写真:ラザフォード研にて。
左よりニーリィ博士(ラザフォード研)、大道、ピロジコフ、匂坂(原子力機構)
第11回X線レーザー国際会議がベルファストのクイーンズ大学で開催された。クイーンズ大学は1908年開設の伝統ある大学であり、物理学科のキリアン・ルイス教授が会議を主催した。会場は古い階段教室であり、参加者は約80名であった。会議の内容はX線レーザーの開発、X線レーザー動作の改良、X線レーザーの利用研究、高強度レーザーをベースにしたX線発生法、高次高調波発生などであった。X線レーザーの開発では、従来からの電子衝突励起法が主流である。平板ターゲットに対し励起レーザーを斜めから照射し、利得発生領域を集中的に加熱し、エネルギー1J以下のレーザーで飽和利得に達するX線レーザーが得られている。
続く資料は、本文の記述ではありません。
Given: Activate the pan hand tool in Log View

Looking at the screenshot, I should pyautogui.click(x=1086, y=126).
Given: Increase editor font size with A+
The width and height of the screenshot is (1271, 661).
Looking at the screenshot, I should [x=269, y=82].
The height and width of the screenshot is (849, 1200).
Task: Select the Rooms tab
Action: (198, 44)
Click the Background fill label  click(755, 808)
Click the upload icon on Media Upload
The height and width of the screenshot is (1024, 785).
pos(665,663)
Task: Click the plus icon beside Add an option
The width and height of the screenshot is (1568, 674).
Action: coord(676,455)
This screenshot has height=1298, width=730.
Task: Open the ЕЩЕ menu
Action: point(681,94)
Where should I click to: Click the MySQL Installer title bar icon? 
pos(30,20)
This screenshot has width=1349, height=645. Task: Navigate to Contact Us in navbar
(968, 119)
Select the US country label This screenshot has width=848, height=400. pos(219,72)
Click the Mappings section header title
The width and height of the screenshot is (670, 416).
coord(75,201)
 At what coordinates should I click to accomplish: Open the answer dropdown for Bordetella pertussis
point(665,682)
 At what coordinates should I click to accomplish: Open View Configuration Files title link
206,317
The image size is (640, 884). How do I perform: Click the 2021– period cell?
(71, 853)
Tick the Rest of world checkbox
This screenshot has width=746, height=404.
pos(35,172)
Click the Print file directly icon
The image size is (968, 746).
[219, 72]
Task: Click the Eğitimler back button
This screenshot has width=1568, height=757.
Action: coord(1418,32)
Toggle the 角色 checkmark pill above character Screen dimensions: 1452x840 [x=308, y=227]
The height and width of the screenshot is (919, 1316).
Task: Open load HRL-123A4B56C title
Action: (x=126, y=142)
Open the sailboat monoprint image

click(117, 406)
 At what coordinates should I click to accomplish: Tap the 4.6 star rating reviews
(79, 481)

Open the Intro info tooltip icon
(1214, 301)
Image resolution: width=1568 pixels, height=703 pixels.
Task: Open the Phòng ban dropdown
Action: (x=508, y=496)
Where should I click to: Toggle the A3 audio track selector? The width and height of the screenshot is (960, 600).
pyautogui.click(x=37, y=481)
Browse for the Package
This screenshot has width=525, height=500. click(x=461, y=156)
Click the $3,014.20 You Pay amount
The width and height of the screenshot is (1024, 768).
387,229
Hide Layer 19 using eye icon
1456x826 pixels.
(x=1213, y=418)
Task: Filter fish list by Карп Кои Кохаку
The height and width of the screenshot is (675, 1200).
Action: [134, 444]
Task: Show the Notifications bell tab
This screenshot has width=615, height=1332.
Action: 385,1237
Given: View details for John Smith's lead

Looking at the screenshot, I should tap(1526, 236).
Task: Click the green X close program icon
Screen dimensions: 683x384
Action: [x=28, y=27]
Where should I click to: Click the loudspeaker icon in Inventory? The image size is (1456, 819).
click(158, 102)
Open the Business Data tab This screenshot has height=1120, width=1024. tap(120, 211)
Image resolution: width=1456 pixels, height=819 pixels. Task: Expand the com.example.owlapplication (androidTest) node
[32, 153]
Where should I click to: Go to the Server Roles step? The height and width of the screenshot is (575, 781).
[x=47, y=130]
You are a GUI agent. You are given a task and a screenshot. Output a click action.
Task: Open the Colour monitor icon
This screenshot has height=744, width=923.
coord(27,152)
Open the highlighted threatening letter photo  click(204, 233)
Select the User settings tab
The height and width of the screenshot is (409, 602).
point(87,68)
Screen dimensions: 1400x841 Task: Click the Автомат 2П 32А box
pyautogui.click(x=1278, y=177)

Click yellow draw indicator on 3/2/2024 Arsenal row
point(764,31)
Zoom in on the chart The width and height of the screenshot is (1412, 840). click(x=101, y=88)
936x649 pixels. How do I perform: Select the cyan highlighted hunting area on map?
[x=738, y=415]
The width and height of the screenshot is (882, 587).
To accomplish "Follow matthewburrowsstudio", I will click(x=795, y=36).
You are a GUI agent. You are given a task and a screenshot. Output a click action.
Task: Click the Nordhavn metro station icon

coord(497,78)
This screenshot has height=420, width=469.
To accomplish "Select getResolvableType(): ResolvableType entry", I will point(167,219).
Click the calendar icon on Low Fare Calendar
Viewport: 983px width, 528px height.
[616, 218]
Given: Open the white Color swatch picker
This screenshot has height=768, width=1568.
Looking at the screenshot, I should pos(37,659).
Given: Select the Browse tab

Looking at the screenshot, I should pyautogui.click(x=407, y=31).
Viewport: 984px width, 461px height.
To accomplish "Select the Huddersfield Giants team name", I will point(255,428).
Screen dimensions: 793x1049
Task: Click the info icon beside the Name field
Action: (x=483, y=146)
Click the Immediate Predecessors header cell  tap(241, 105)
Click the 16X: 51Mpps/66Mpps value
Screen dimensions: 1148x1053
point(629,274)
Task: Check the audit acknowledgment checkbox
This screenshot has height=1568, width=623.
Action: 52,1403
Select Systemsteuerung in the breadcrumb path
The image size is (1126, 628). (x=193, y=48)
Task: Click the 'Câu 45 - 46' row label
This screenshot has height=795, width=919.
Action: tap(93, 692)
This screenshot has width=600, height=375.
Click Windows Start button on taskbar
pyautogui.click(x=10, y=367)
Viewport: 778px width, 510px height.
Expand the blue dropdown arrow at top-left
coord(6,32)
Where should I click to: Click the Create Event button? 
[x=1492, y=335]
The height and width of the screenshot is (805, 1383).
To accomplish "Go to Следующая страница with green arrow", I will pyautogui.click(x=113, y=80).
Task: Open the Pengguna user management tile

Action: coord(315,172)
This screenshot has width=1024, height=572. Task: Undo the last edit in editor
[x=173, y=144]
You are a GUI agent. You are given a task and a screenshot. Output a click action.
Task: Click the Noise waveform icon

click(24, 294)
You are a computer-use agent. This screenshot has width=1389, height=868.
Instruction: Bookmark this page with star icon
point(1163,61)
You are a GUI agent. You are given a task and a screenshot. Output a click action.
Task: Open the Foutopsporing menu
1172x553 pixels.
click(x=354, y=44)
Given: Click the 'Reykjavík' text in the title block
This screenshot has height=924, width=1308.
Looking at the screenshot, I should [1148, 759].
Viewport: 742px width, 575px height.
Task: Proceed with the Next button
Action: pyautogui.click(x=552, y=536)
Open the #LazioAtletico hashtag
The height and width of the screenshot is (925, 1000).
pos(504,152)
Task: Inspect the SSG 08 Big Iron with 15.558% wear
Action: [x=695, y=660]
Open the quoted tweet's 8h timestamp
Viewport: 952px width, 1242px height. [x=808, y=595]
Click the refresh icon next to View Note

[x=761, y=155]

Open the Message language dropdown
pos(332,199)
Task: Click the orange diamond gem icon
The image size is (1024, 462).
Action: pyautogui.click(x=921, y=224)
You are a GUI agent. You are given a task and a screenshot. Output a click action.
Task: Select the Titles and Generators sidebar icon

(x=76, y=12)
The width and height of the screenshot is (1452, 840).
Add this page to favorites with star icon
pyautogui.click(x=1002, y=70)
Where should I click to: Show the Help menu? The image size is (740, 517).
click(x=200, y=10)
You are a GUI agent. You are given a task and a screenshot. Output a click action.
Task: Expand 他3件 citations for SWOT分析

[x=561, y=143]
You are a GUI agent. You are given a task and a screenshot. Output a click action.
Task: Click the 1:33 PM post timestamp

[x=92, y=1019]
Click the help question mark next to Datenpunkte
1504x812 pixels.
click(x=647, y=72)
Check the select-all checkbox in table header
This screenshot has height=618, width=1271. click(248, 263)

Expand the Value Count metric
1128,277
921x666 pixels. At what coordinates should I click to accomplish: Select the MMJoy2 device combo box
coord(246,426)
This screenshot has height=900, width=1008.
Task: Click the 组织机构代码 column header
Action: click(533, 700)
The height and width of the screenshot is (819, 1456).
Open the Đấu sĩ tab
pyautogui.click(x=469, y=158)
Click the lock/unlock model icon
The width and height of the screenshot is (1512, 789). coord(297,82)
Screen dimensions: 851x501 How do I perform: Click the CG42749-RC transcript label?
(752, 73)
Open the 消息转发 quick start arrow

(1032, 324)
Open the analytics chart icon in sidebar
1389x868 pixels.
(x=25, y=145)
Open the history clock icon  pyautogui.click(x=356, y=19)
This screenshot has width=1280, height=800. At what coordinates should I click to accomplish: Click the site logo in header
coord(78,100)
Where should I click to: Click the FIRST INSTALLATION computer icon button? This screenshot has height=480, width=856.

ただ波長がいまだに10nmまでであり、短波長化は大きな課題、あるいは壁となっている。コヒーレンス向上に大きく寄与する高次高調波のX線レーザー媒質への入射(シードX線レーザー)が詳しく調べられつつある。理論的にはマックスウェルブロッホ方程式をシードX線レーザーに適用したものなども現れており、X線レーザーのフルコヒーレント化が一般化するものと期待される。